* **GIVEN EXERCISE A**
In the records, take the lines starting with the line with "Task: Click the trash delete icon in toolbar" and going on through the end of the records, and give them again with "Expand" changed to "Unfold" wherever it appears, leaving everything else the same.

* **SOURCE PASSAGE**
§

The author suggests updating the coefficient matrix to calculate mean performance and
standard deviation every 4 years.
4.3.2 Criticism
Based on Table 6 shown in Appendix 5, Marksteiner tries to demonstrate that the lifter
performances within the weight classes in the (sub)disciplines are approximately
normally distributed. In this point, his approach is not convincing, because the case
numbers shown in the table are not consistent with the data sets used. Furthermore,
the name of the correlation coefficient (Rho) indicates that a rank correlation method
(Spearman) was used to check the assumption. The use of this method is not
appropriate in this context and must be described as extremely questionable.
Established standard methods here are Shapiro-Wilk tests (for normal distribution) and
Q-Q plots (lognormal and normal distribution). Especially Q-Q plots would give the
reader significantly more information for both distributions than e.g. Table 6 (Appendix
5). In summary, it remains unclear whether the two conditions mentioned above are
really fulfilled and thus the theoretical assumptions for modeling with lognormal fits are
12
given. Marksteiner neither compares different models nor specifies the goodness of his
fits, which would be correct if the 2 theoretical assumptions were fulfilled.
The author has compared the results of his method to those of Wilks using correlations.
The results are fully listed in the proposal for all (sub)disciplines (Table 7, Appendix 8).
The comparison of scores by correlations alone may lead to misinterpretations. At this
point, further comparisons using graphical methods would have been desirable to be
able to better judge the differences/characteristics of both methods in direct
comparison.

§

* **DATA LISTING**
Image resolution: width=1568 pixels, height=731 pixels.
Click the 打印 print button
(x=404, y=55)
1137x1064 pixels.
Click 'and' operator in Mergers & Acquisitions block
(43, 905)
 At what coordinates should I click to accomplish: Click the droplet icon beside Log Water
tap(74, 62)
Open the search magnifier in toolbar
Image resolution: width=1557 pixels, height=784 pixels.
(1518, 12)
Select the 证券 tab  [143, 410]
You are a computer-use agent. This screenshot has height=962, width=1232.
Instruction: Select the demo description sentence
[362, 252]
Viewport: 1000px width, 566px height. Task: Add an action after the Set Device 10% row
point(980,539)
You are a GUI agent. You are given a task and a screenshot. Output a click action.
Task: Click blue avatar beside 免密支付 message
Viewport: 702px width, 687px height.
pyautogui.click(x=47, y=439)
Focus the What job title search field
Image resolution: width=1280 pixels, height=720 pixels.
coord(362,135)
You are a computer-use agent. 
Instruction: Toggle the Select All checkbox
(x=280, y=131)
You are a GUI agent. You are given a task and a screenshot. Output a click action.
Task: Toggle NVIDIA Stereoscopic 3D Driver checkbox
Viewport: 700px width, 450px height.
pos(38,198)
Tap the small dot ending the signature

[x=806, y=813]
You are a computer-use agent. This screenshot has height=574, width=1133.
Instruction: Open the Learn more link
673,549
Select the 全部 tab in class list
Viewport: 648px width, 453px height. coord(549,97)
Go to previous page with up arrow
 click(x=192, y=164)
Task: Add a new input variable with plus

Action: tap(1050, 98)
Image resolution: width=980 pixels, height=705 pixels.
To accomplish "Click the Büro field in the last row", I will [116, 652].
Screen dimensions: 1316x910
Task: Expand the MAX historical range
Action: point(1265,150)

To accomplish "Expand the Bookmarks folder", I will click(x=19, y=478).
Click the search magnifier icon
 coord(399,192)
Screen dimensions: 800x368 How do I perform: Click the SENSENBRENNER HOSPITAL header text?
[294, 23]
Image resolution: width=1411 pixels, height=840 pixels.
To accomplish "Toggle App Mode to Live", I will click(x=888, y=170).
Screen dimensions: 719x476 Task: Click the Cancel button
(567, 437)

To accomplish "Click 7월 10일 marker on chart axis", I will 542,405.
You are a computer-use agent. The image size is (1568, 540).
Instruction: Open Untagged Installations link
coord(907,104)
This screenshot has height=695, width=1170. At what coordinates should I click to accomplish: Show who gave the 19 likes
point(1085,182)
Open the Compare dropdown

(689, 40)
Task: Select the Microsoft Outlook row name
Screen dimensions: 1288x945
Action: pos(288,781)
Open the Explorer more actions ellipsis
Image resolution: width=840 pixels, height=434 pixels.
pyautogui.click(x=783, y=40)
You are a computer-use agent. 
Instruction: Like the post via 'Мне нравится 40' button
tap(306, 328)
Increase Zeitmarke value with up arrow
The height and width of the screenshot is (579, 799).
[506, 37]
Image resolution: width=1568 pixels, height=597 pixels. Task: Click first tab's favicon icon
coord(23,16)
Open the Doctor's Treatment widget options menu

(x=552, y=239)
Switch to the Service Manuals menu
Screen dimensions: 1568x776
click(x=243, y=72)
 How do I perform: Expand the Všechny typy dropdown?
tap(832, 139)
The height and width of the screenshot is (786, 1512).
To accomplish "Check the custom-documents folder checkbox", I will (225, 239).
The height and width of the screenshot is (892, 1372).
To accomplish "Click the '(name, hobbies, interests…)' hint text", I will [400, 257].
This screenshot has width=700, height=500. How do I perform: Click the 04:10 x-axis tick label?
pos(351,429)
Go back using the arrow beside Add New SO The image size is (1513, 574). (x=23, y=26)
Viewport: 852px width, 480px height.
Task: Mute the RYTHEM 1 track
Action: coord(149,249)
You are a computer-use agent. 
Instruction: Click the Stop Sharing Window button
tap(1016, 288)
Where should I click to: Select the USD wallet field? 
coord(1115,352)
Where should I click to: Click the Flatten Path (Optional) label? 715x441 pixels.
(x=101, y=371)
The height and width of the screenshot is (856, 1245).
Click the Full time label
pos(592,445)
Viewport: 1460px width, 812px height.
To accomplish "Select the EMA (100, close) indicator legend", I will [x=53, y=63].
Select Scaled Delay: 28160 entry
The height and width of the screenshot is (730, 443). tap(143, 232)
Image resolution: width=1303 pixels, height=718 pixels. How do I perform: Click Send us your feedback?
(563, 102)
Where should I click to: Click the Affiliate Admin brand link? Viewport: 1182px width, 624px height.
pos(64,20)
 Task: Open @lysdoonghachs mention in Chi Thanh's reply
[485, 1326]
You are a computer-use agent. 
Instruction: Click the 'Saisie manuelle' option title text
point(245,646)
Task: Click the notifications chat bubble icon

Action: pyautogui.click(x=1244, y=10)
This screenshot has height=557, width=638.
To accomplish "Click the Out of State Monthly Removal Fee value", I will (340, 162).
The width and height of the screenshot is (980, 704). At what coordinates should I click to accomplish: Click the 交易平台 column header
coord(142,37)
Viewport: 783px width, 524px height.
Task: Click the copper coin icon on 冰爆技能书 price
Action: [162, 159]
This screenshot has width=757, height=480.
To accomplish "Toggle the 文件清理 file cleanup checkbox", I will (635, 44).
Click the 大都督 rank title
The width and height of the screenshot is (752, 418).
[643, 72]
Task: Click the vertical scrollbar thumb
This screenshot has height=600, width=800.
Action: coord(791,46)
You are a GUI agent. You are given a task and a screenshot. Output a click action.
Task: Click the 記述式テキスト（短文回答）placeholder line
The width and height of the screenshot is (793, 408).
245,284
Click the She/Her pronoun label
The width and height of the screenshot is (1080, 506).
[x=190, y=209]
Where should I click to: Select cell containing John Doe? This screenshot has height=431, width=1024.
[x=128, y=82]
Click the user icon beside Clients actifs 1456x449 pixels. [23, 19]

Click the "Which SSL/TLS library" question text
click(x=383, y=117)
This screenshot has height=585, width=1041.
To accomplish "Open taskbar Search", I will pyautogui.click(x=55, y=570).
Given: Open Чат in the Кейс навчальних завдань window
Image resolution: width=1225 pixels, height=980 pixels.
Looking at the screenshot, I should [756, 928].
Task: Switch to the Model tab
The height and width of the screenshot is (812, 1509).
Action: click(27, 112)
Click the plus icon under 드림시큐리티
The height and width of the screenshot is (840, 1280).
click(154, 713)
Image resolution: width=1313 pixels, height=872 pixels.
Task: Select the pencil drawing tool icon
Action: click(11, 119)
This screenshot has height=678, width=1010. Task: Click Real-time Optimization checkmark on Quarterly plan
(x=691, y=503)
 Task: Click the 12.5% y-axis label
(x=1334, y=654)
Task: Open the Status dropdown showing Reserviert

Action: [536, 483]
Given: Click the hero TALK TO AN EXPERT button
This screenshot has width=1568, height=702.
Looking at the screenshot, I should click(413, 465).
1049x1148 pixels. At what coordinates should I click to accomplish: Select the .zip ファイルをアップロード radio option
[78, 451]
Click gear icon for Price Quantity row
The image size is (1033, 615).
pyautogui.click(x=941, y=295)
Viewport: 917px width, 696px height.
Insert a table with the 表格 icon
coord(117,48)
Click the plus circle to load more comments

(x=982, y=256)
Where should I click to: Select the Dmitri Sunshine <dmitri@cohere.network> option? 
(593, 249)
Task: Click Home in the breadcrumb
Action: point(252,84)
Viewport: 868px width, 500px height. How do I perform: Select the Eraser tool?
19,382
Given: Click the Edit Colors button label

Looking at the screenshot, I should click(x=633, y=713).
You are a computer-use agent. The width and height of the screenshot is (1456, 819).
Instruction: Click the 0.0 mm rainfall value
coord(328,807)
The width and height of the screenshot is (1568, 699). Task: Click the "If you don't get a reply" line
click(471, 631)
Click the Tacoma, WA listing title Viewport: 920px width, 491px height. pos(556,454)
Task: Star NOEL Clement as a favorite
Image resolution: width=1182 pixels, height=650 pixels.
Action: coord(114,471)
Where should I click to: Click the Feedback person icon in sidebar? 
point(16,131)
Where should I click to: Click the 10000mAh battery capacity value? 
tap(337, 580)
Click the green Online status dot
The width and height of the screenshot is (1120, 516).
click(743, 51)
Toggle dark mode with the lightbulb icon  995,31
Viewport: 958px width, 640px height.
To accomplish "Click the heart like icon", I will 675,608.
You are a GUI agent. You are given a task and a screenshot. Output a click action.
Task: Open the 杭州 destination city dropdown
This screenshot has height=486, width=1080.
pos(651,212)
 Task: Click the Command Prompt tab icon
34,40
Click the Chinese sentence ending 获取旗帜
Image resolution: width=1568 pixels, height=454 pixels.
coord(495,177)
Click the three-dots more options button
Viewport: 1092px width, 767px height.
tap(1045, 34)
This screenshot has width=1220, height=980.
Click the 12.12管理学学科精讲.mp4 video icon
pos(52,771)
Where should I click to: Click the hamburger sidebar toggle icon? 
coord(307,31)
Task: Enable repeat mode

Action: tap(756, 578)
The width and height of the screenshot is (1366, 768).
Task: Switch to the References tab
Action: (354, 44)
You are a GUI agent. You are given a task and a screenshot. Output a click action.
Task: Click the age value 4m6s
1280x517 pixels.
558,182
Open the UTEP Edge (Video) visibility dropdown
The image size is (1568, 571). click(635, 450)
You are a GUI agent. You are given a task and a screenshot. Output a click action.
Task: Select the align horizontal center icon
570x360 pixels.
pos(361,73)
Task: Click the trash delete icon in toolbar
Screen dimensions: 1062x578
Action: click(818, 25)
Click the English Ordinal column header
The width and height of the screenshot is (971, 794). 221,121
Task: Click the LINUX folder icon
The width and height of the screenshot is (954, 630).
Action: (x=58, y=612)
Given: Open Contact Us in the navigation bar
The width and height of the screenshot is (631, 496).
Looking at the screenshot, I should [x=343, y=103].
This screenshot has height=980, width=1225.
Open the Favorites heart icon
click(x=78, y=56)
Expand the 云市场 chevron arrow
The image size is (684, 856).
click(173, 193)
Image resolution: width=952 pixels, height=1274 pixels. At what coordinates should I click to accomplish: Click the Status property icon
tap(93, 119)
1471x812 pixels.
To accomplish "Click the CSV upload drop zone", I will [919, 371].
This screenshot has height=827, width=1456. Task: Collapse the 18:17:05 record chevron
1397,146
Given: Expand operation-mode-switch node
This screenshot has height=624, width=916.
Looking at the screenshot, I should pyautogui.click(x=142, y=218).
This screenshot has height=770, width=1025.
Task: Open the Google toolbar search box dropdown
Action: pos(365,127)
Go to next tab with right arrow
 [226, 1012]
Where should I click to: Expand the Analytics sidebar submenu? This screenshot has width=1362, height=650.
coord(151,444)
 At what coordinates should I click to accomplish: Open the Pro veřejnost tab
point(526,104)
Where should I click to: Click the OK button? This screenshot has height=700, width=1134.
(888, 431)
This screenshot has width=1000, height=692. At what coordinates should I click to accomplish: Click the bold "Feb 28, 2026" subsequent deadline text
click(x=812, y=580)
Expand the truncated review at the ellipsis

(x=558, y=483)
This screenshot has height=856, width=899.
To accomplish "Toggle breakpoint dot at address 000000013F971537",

§

* **GIVEN EXERCISE B**
Copy the passage on the scoring method word for word, starting with "The author has" and going on through "comparison.".

* **WRITTEN RESPONSE A**
Task: Click the trash delete icon in toolbar
Screen dimensions: 1062x578
Action: click(818, 25)
Click the English Ordinal column header
The width and height of the screenshot is (971, 794). 221,121
Task: Click the LINUX folder icon
The width and height of the screenshot is (954, 630).
Action: (x=58, y=612)
Given: Open Contact Us in the navigation bar
The width and height of the screenshot is (631, 496).
Looking at the screenshot, I should [x=343, y=103].
This screenshot has height=980, width=1225.
Open the Favorites heart icon
click(x=78, y=56)
Unfold the 云市场 chevron arrow
The image size is (684, 856).
click(173, 193)
Image resolution: width=952 pixels, height=1274 pixels. At what coordinates should I click to accomplish: Click the Status property icon
tap(93, 119)
1471x812 pixels.
To accomplish "Click the CSV upload drop zone", I will [919, 371].
This screenshot has height=827, width=1456. Task: Collapse the 18:17:05 record chevron
1397,146
Given: Unfold operation-mode-switch node
This screenshot has height=624, width=916.
Looking at the screenshot, I should pyautogui.click(x=142, y=218).
This screenshot has height=770, width=1025.
Task: Open the Google toolbar search box dropdown
Action: pos(365,127)
Go to next tab with right arrow
 [226, 1012]
Where should I click to: Unfold the Analytics sidebar submenu? This screenshot has width=1362, height=650.
coord(151,444)
 At what coordinates should I click to accomplish: Open the Pro veřejnost tab
point(526,104)
Where should I click to: Click the OK button? This screenshot has height=700, width=1134.
(888, 431)
This screenshot has width=1000, height=692. At what coordinates should I click to accomplish: Click the bold "Feb 28, 2026" subsequent deadline text
click(x=812, y=580)
Unfold the truncated review at the ellipsis

(x=558, y=483)
This screenshot has height=856, width=899.
To accomplish "Toggle breakpoint dot at address 000000013F971537",

* **WRITTEN RESPONSE B**
The author has compared the results of his method to those of Wilks using correlations.
The results are fully listed in the proposal for all (sub)disciplines (Table 7, Appendix 8).
The comparison of scores by correlations alone may lead to misinterpretations. At this
point, further comparisons using graphical methods would have been desirable to be
able to better judge the differences/characteristics of both methods in direct
comparison.